[Items from a data source]
· · ·

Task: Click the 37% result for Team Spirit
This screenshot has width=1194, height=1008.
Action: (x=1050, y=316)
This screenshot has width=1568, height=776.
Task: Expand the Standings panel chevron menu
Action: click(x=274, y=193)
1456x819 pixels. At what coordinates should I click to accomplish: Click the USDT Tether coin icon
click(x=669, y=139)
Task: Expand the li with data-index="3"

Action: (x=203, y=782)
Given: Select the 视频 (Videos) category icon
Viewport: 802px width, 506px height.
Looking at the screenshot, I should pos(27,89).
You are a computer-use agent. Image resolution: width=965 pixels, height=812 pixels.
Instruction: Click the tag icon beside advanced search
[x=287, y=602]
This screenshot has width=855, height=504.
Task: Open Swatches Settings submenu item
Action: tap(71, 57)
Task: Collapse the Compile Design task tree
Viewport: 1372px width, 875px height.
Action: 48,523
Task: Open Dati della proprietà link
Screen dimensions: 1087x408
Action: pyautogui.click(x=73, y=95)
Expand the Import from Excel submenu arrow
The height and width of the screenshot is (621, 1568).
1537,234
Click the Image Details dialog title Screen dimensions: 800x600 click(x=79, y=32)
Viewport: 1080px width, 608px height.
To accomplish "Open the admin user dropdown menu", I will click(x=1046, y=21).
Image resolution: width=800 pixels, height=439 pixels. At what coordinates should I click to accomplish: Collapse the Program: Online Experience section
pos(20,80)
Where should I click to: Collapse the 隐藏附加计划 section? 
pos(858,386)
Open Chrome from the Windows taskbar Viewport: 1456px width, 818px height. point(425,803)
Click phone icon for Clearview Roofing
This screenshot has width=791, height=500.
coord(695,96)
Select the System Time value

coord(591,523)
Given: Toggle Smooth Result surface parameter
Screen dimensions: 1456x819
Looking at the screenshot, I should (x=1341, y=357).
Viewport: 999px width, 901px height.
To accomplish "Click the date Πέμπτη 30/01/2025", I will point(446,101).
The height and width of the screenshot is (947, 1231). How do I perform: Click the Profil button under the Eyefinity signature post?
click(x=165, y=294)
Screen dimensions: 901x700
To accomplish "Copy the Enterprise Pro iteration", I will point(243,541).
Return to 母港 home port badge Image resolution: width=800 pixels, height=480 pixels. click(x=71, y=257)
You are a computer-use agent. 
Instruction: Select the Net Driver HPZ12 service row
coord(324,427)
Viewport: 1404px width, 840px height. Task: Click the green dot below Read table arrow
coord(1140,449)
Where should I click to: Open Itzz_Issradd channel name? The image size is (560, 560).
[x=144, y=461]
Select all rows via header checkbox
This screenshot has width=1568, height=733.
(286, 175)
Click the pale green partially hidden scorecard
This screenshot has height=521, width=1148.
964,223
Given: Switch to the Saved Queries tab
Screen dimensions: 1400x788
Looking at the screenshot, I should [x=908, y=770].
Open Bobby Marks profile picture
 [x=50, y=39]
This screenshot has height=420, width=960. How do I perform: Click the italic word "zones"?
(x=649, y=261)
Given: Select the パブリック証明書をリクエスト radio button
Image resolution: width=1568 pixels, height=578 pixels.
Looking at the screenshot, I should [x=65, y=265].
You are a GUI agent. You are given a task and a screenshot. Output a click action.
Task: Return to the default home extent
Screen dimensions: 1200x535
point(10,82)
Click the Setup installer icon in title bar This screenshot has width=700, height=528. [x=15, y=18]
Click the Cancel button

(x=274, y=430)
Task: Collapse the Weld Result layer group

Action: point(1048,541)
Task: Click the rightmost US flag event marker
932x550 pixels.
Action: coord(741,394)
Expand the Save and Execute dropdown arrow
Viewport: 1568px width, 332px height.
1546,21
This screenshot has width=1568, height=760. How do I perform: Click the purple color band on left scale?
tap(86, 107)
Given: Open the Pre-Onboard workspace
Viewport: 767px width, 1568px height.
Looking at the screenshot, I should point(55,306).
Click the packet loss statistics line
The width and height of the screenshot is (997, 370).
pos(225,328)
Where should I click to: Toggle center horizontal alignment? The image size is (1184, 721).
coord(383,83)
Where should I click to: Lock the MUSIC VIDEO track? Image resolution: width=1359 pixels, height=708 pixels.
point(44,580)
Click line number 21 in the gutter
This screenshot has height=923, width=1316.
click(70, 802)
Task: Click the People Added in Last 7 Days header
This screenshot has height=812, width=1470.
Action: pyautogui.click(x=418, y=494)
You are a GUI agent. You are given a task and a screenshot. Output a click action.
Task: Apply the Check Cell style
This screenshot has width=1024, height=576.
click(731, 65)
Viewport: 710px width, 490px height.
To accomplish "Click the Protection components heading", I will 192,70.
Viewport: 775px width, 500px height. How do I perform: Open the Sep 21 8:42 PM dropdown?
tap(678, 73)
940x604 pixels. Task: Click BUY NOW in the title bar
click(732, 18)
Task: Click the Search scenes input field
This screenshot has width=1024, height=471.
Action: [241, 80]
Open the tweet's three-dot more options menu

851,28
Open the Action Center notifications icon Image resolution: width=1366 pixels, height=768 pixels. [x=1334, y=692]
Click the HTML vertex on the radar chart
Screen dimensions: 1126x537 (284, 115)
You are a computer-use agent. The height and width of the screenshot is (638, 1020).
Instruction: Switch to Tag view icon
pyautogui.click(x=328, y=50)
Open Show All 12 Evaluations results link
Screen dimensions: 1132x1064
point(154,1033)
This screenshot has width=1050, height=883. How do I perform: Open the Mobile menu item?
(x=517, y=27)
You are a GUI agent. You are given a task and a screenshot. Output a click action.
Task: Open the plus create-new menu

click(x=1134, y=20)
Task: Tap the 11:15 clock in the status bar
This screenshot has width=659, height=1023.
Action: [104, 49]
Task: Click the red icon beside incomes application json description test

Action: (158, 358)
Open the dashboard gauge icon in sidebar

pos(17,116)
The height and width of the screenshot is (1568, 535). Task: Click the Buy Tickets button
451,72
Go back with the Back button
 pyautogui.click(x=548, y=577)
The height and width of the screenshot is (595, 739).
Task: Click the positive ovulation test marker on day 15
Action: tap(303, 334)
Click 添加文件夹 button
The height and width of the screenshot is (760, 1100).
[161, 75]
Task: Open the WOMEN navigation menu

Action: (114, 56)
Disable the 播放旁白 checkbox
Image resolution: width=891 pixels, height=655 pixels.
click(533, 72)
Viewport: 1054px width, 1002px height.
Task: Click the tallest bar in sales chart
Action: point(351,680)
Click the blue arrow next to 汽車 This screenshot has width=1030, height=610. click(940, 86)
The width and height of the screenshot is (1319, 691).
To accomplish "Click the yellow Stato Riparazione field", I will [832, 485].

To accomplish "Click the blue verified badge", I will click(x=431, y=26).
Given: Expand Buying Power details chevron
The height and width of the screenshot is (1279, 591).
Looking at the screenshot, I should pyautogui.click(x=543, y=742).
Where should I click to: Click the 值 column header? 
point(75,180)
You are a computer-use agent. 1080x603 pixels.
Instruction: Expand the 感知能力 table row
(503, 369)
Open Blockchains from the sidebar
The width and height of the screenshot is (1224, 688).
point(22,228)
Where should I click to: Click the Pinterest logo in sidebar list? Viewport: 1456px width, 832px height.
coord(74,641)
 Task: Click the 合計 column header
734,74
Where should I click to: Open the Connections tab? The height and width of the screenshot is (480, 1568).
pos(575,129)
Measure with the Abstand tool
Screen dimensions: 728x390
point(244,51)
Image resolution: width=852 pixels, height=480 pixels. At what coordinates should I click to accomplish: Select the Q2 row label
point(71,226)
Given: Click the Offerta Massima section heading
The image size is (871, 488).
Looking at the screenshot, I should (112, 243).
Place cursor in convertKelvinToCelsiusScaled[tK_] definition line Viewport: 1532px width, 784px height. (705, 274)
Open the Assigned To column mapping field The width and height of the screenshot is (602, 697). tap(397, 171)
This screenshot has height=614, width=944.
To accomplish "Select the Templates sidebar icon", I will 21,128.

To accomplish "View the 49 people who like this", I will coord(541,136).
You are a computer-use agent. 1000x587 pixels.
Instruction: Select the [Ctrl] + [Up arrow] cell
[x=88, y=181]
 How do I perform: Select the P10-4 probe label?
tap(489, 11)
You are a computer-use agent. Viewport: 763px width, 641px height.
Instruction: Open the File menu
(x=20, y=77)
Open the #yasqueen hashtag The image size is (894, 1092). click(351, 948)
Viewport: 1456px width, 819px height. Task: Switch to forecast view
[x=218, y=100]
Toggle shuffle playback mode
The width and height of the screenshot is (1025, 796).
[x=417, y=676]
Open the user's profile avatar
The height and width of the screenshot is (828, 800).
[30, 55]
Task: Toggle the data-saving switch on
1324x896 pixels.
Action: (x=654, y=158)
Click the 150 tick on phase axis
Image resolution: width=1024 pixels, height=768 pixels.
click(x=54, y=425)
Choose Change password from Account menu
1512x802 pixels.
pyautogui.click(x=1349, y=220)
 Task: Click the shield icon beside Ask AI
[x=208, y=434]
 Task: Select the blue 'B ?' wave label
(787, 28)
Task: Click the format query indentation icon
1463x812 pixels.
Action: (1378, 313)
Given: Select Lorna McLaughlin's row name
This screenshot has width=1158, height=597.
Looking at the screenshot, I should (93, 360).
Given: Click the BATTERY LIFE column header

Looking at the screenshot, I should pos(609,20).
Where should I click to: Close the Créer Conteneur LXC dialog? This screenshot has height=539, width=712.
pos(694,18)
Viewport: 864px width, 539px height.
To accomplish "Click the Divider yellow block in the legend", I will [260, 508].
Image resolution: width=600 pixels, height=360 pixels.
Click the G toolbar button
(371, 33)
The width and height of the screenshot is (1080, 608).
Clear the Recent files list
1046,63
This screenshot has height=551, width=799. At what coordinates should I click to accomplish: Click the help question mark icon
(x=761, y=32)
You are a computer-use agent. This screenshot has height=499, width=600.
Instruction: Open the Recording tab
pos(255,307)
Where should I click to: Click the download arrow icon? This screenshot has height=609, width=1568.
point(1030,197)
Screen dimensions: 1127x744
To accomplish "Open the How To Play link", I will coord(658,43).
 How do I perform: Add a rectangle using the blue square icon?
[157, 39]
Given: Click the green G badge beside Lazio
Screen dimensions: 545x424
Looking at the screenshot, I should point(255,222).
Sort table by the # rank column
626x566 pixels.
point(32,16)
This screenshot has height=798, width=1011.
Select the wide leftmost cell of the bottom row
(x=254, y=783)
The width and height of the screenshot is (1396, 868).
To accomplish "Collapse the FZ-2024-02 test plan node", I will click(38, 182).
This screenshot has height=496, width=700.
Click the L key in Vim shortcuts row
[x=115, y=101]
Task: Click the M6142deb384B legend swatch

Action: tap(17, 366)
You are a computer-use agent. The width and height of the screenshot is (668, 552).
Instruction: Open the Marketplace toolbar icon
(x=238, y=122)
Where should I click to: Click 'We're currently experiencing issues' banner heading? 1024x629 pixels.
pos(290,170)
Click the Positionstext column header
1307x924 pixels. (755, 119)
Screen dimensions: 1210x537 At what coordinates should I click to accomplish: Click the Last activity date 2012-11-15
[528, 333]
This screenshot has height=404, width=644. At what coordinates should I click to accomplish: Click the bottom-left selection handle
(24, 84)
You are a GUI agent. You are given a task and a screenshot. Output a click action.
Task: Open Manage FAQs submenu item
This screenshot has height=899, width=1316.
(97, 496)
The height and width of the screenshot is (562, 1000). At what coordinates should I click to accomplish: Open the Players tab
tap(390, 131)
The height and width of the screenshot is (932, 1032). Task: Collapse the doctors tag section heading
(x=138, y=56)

· · ·

Task prompt: Beginning with the first line of the entries, repeat each line exactly until you have reproduced the one containing "Viewport: 1080px width, 608px height.", and add nothing further.

Answer to this task:
Task: Click the 37% result for Team Spirit
This screenshot has width=1194, height=1008.
Action: (x=1050, y=316)
This screenshot has width=1568, height=776.
Task: Expand the Standings panel chevron menu
Action: click(x=274, y=193)
1456x819 pixels. At what coordinates should I click to accomplish: Click the USDT Tether coin icon
click(x=669, y=139)
Task: Expand the li with data-index="3"

Action: (x=203, y=782)
Given: Select the 视频 (Videos) category icon
Viewport: 802px width, 506px height.
Looking at the screenshot, I should pos(27,89).
You are a computer-use agent. Image resolution: width=965 pixels, height=812 pixels.
Instruction: Click the tag icon beside advanced search
[x=287, y=602]
This screenshot has width=855, height=504.
Task: Open Swatches Settings submenu item
Action: tap(71, 57)
Task: Collapse the Compile Design task tree
Viewport: 1372px width, 875px height.
Action: 48,523
Task: Open Dati della proprietà link
Screen dimensions: 1087x408
Action: pyautogui.click(x=73, y=95)
Expand the Import from Excel submenu arrow
The height and width of the screenshot is (621, 1568).
1537,234
Click the Image Details dialog title Screen dimensions: 800x600 click(x=79, y=32)
Viewport: 1080px width, 608px height.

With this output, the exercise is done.